Hildegard Von Bingen Hortus Deliciarum

Remarkable unaccompanied singing on a beautiful disc of 12th-century sacred music

Record and Artist Details

Composer or Director: Abbess Hildegard of Bingen

Genre:

Vocal

Label: Opus 111

Media Format: CD or Download

Media Runtime: 67

Mastering:

Stereo
DDD

Catalogue Number: OP30390

Tracks:

Composition Artist Credit
Cum vox sanguinis Abbess Hildegard of Bingen, Composer
Abbess Hildegard of Bingen, Composer
Brigitte Lesne, Conductor
Discantus
Favus distillans Abbess Hildegard of Bingen, Composer
Abbess Hildegard of Bingen, Composer
Brigitte Lesne, Conductor
Discantus
O rubor sanguinis Abbess Hildegard of Bingen, Composer
Abbess Hildegard of Bingen, Composer
Brigitte Lesne, Conductor
Discantus
‘Hortus deliciarum’ is truly a garden of delights, a recital of mainly 12th-century pieces, planned by Marie-Noël Colette and Brigitte Lesne and performed unaccompanied by Discantus. Some of the pieces come from a transcription made in 1818 of Herrad of Landsberg’s wonderful manuscript of that name, sadly destroyed in 1870. Others come from various manuscript sources, including Hildegard von Bingen’s Symphonia Harmoniœ cœlestium revelationum.

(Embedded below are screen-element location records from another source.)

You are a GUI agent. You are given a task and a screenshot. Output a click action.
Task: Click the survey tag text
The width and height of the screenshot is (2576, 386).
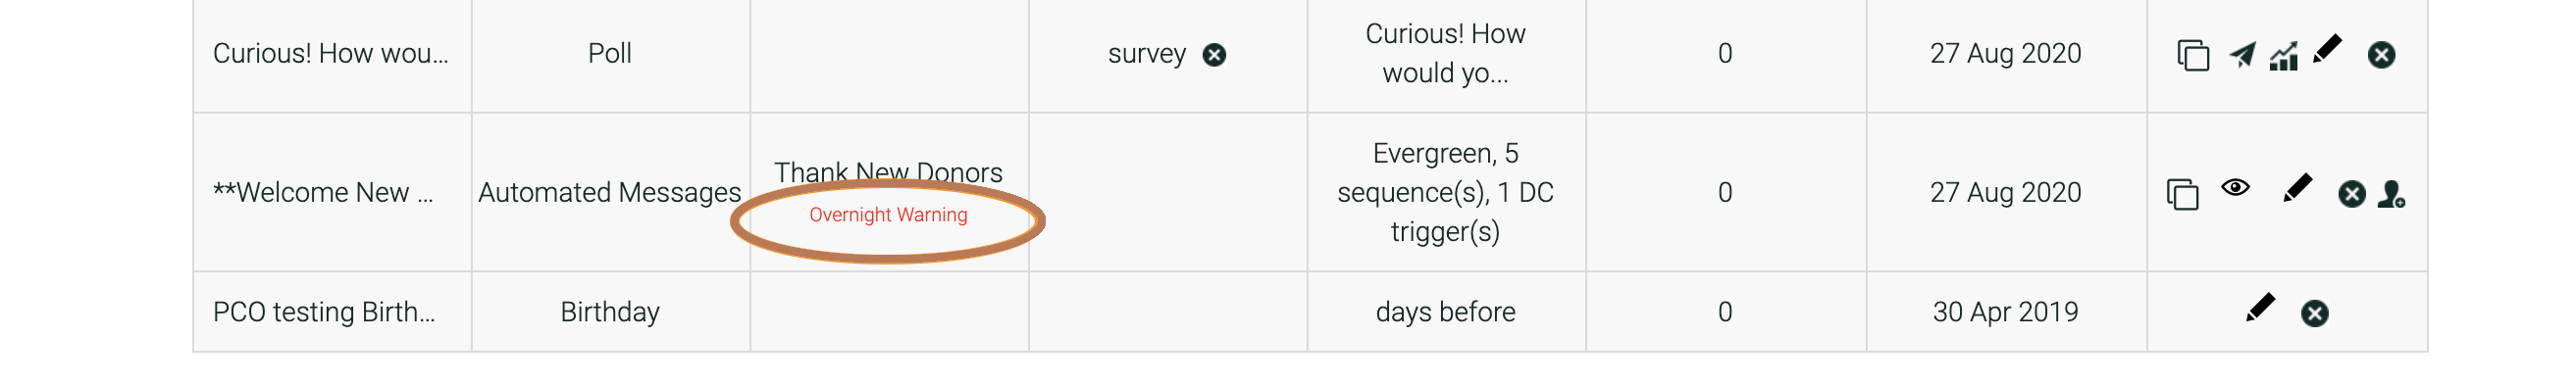[1146, 54]
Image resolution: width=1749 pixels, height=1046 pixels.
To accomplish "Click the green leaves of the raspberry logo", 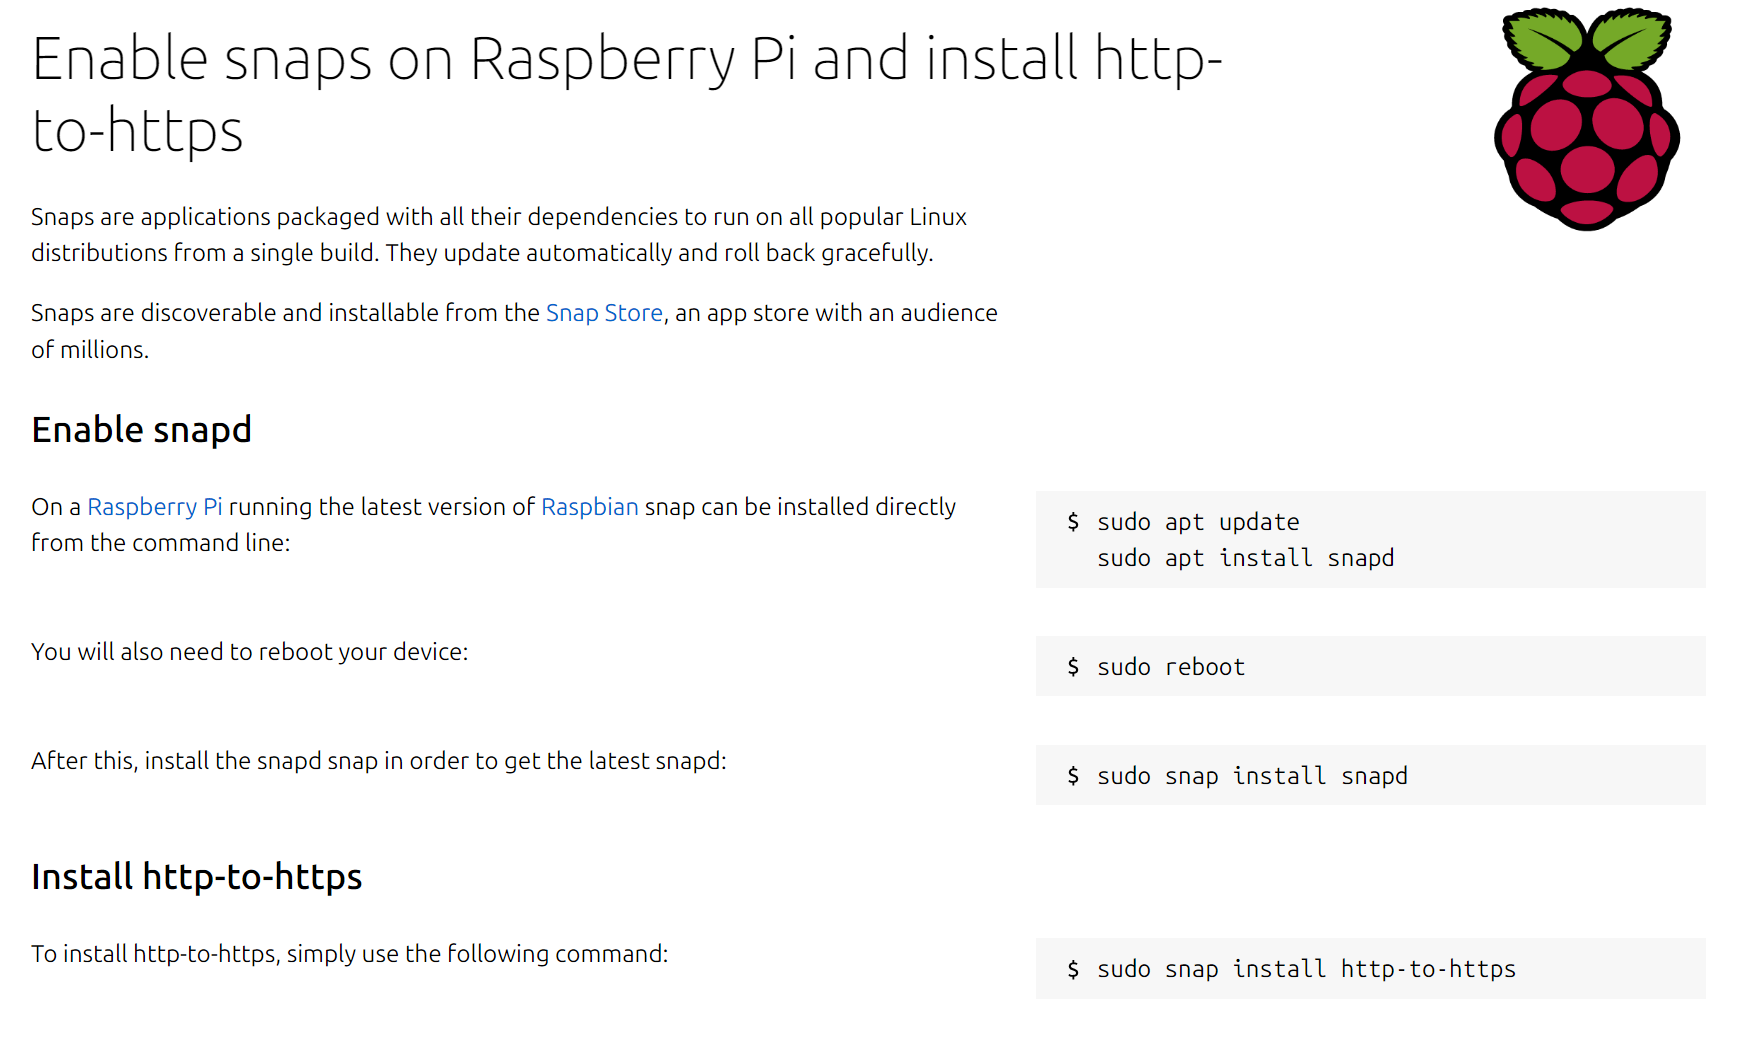I will point(1586,40).
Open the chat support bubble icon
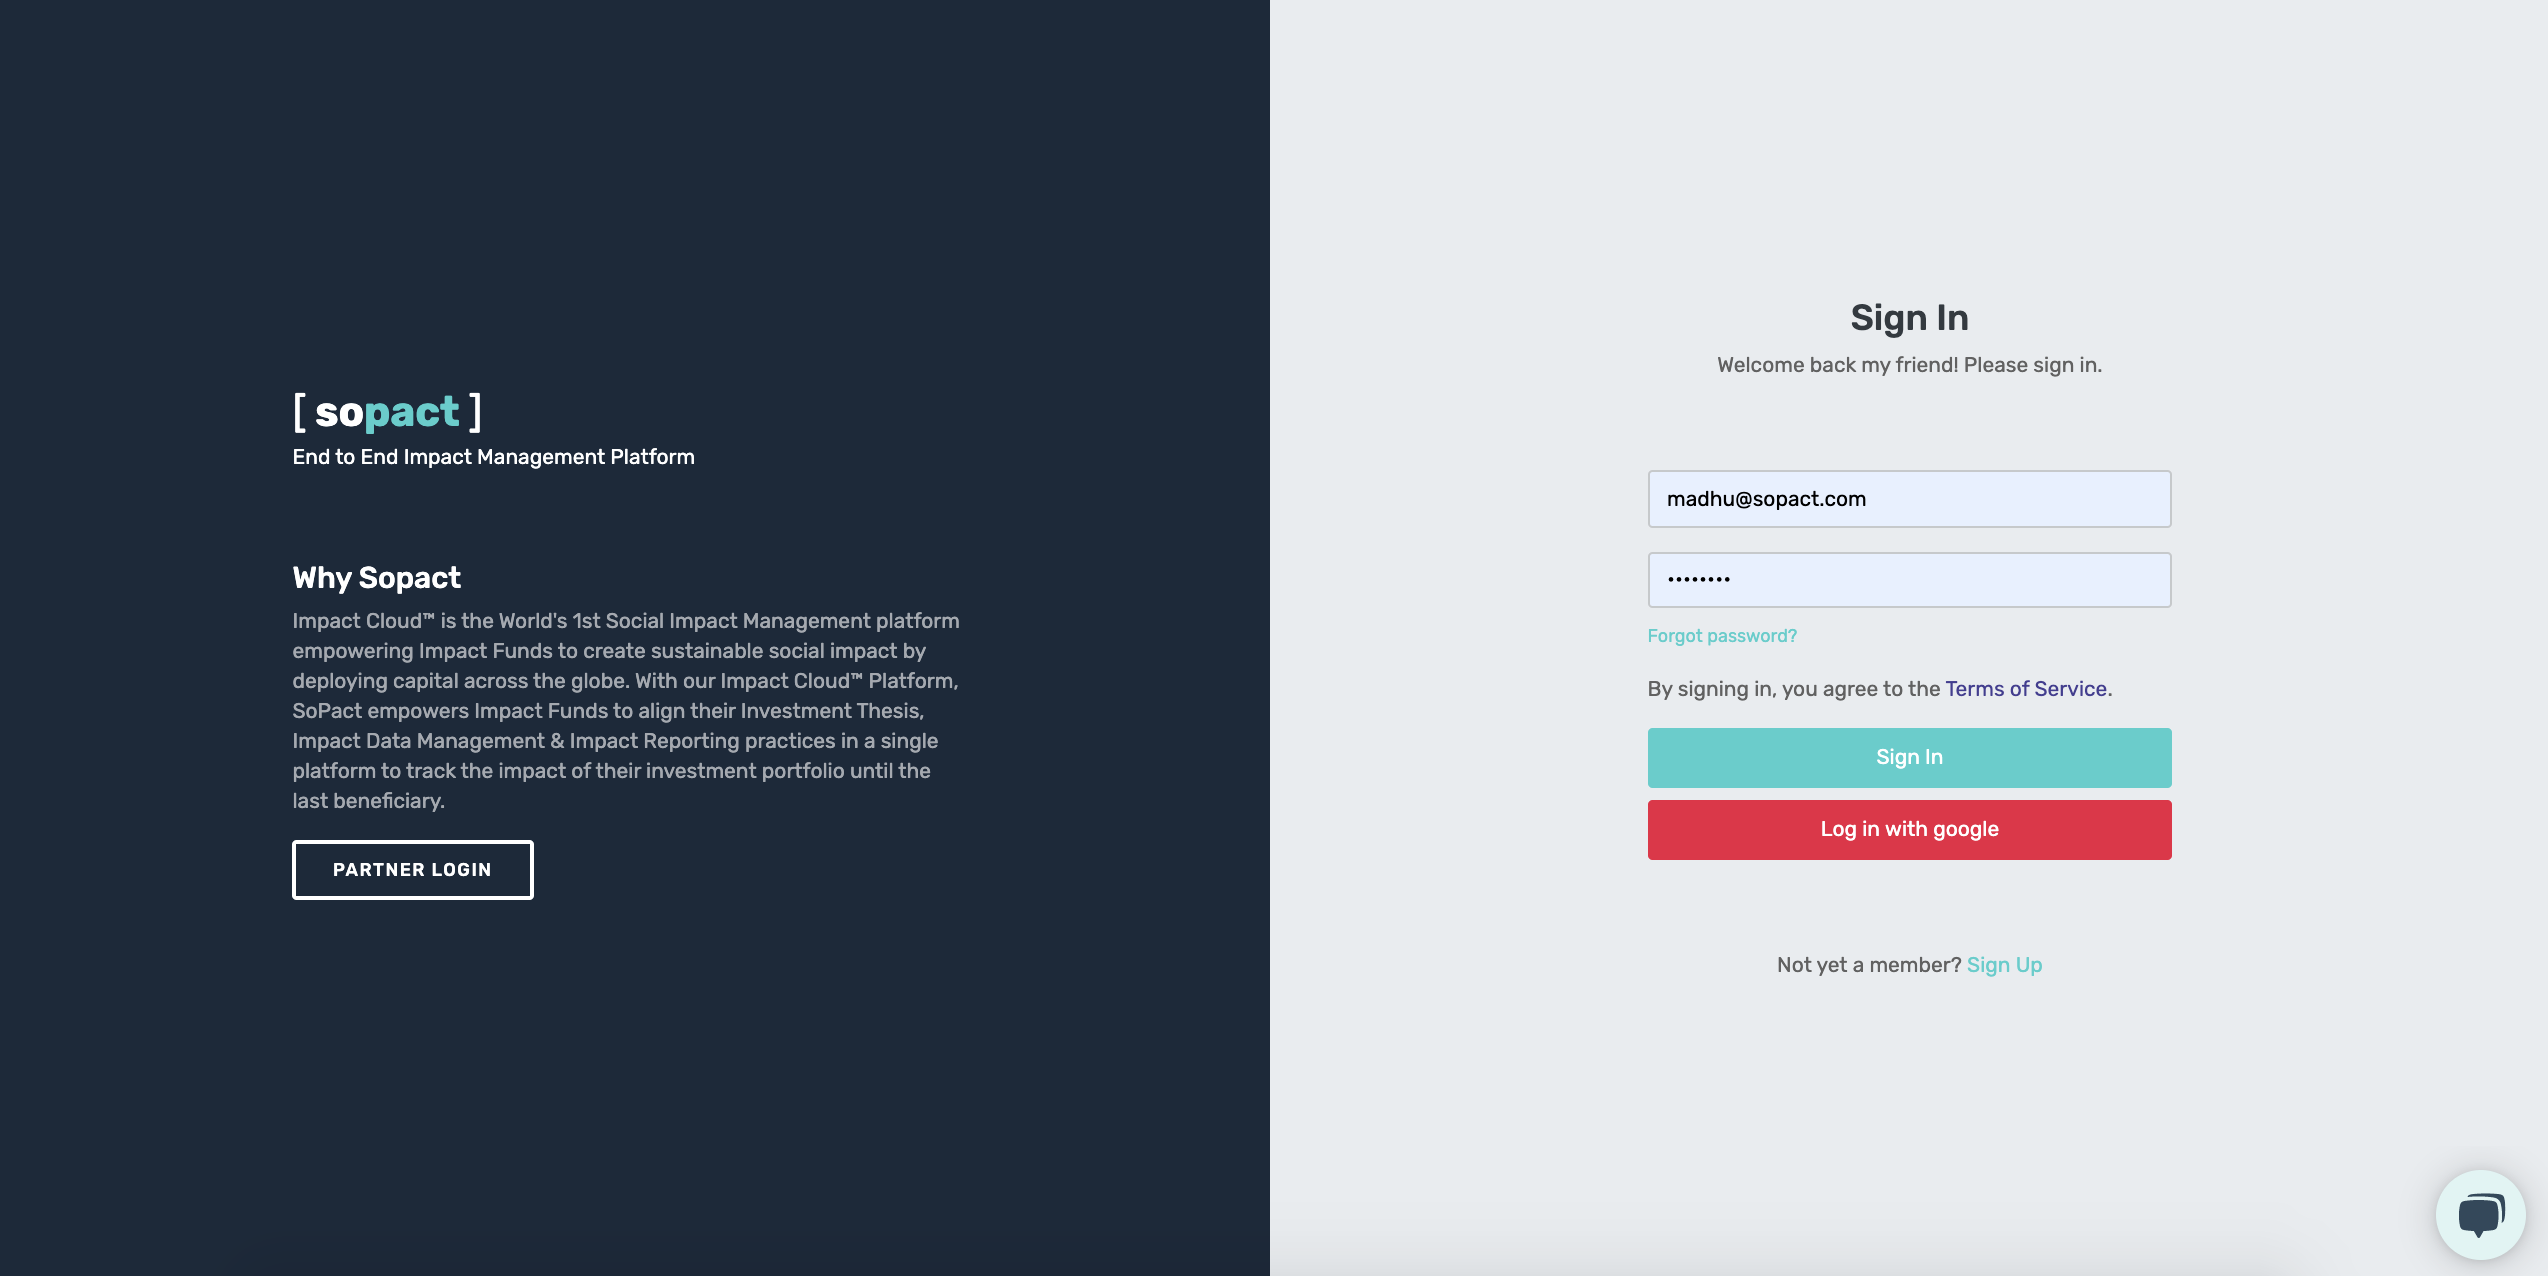This screenshot has height=1276, width=2548. pyautogui.click(x=2480, y=1214)
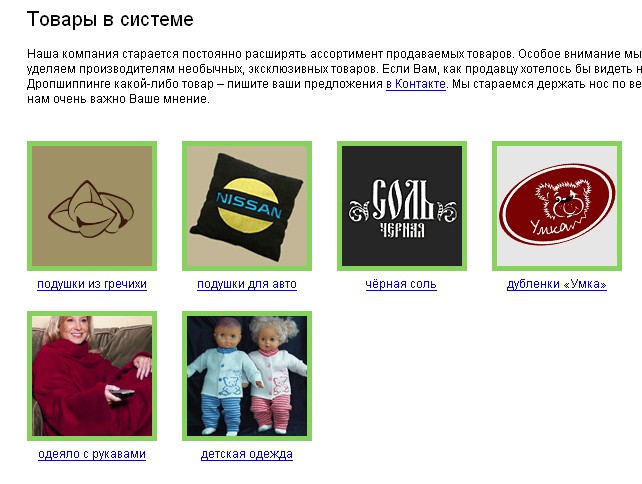Image resolution: width=642 pixels, height=484 pixels.
Task: Open the «в Контакте» hyperlink
Action: point(416,84)
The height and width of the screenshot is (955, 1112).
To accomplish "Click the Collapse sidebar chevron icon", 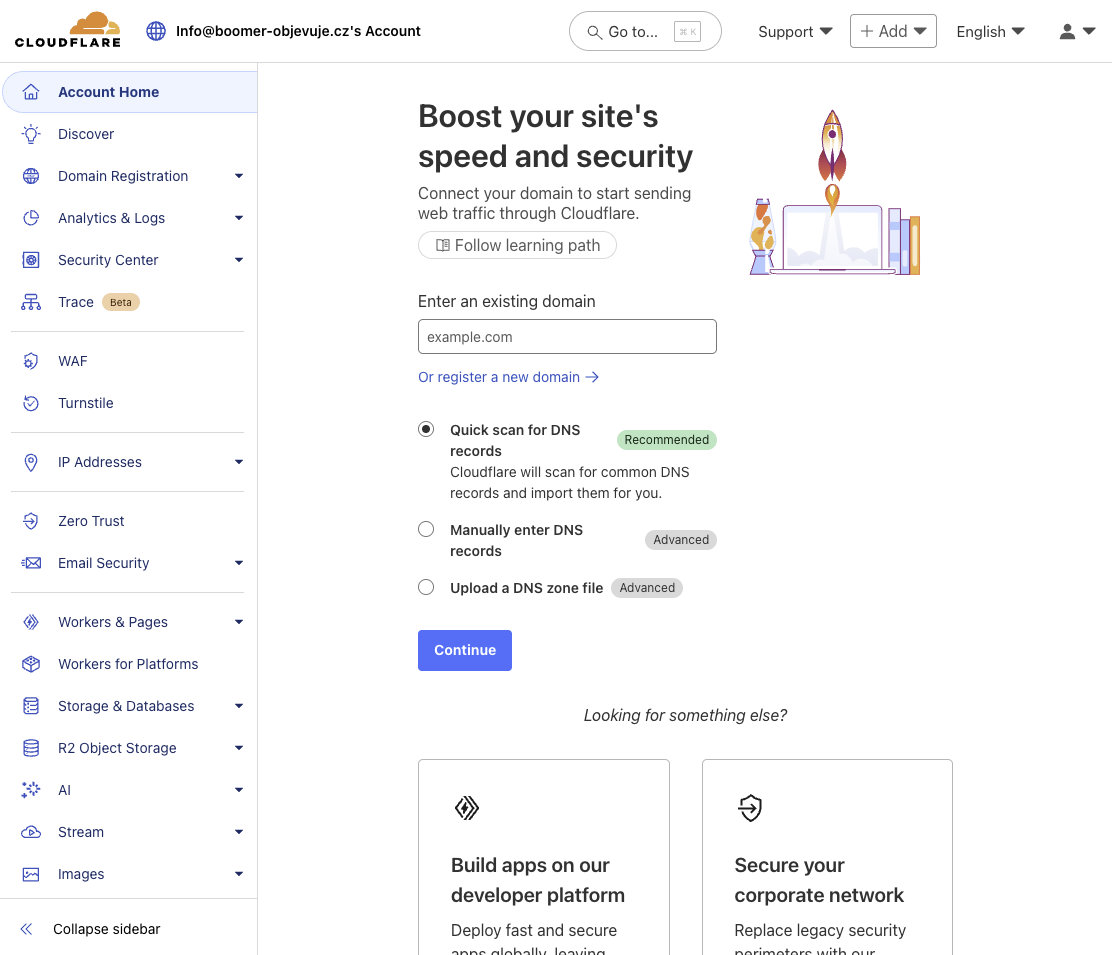I will [26, 929].
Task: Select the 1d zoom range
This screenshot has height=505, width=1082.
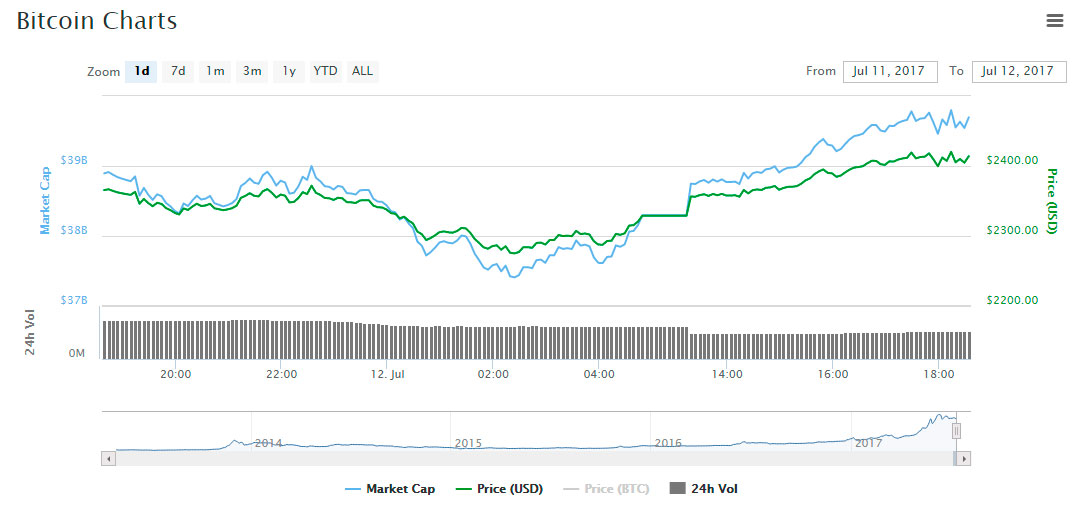Action: 142,71
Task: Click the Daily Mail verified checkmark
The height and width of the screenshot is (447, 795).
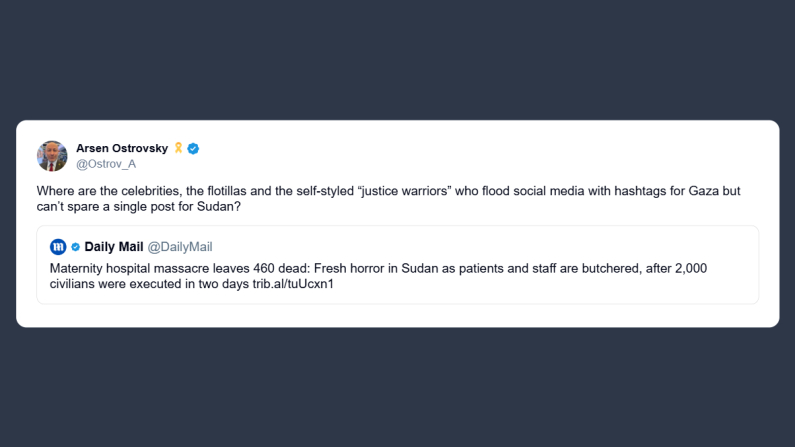Action: pyautogui.click(x=75, y=246)
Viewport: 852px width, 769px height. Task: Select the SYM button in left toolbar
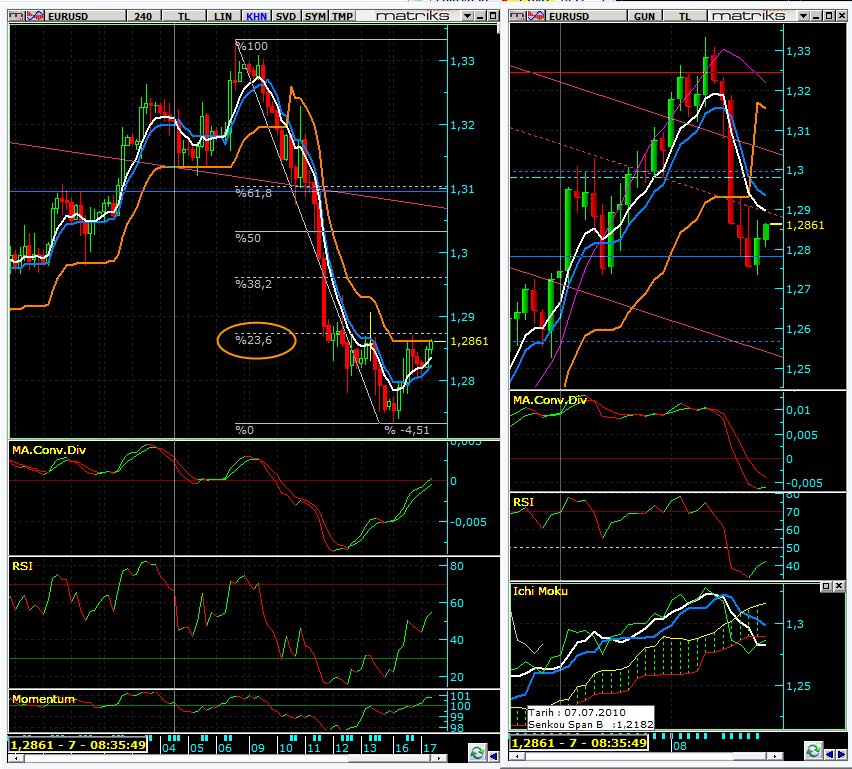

The programme revolves chiefly around the Christmas season, with Mary the Mother of Jesus as the central figure. It begins with five stanzas from Sedulius’s wonderful alphabetical poem, A solis ortus cardine, starting at the letter E, ‘Enixa est puerperal’. We hear a few examples of traditional chants, including pieces of the Proper: the gradual Dilexisti, from the Common of Virgins, and the Offertory Offerentur regi virgines in a particularly beautiful and highly ornamental version. The singers have their own way of interpreting the rhythm of the early notation, and the overall impression of constant flow which they achieve is impressive. Other pieces include several troped items from the Ordinary.

The unison singing is quite remarkable for its clarity and smoothness. The singers have discovered, too, how to manage repercussions, subtly but entirely convincingly. The ordering of the recital, with its frequent use of First Mode pieces juxtaposed, and its judicious groupings, is successful and never monotonous. The listener is left with a good sense of how sacred music was developing in the 12th century by leaps and bounds in so many directions, even to the extent of cantillated readings being occasionally sung in three parts.